- _Exercise requirements_
(a) Copy the passage of the Kyoto Prize text from "Dr. Akasaki, 80, will" to "in the 1990s." word for word.
(b) According to the Kyoto Prize text, on what kind of semiconductors did Dr. Akasaki conduct decades-long research?

Celebrating its 25th anniversary this year, the annual Kyoto Prize is an international award honoring “significant contributions to the scientific, cultural and spiritual betterment of mankind.” The award is presented on November 10 each year in three categories.

Dr. Akasaki, 80, will receive the award for his pioneering work that led to the development of the blue LED. A semiconductor scientist, Dr. Akasaki serves both as a university professor at Nagoya University and professor at Meijo University in Japan.

In his efforts to develop the blue LED, which was once widely regarded as technologically impossible, Dr. Akasaki conducted decades-long research on gallium nitride (GaN) semiconductors. He persisted after other researchers had given up and eventually created GaN-based positive-negative (p-n) junctions, making the blue LED practically possible for the first time in history. This achievement stimulated research on blue LEDs worldwide, and served as the first step toward their eventual commercialization in the 1990s.

- _Source data_
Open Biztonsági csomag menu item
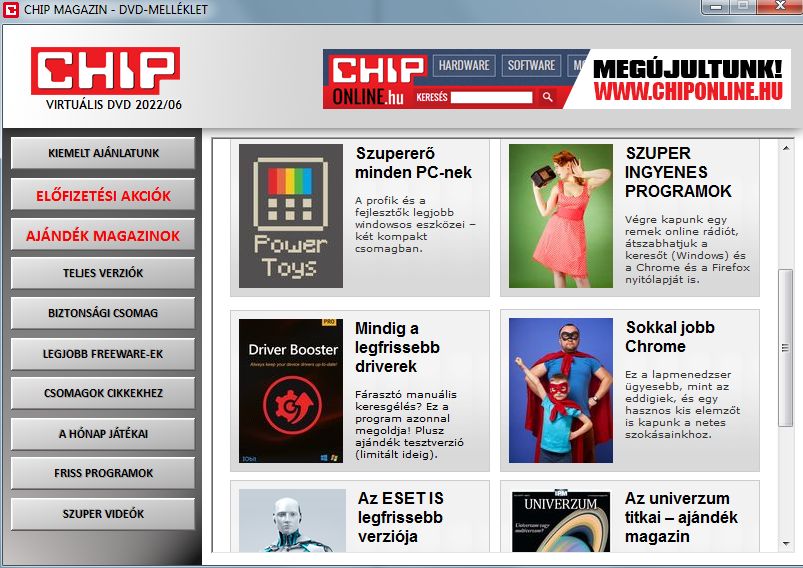 tap(103, 313)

- _Outputs by task_
(a)
Dr. Akasaki, 80, will receive the award for his pioneering work that led to the development of the blue LED. A semiconductor scientist, Dr. Akasaki serves both as a university professor at Nagoya University and professor at Meijo University in Japan.

In his efforts to develop the blue LED, which was once widely regarded as technologically impossible, Dr. Akasaki conducted decades-long research on gallium nitride (GaN) semiconductors. He persisted after other researchers had given up and eventually created GaN-based positive-negative (p-n) junctions, making the blue LED practically possible for the first time in history. This achievement stimulated research on blue LEDs worldwide, and served as the first step toward their eventual commercialization in the 1990s.

(b) Gallium nitride (GaN) semiconductors.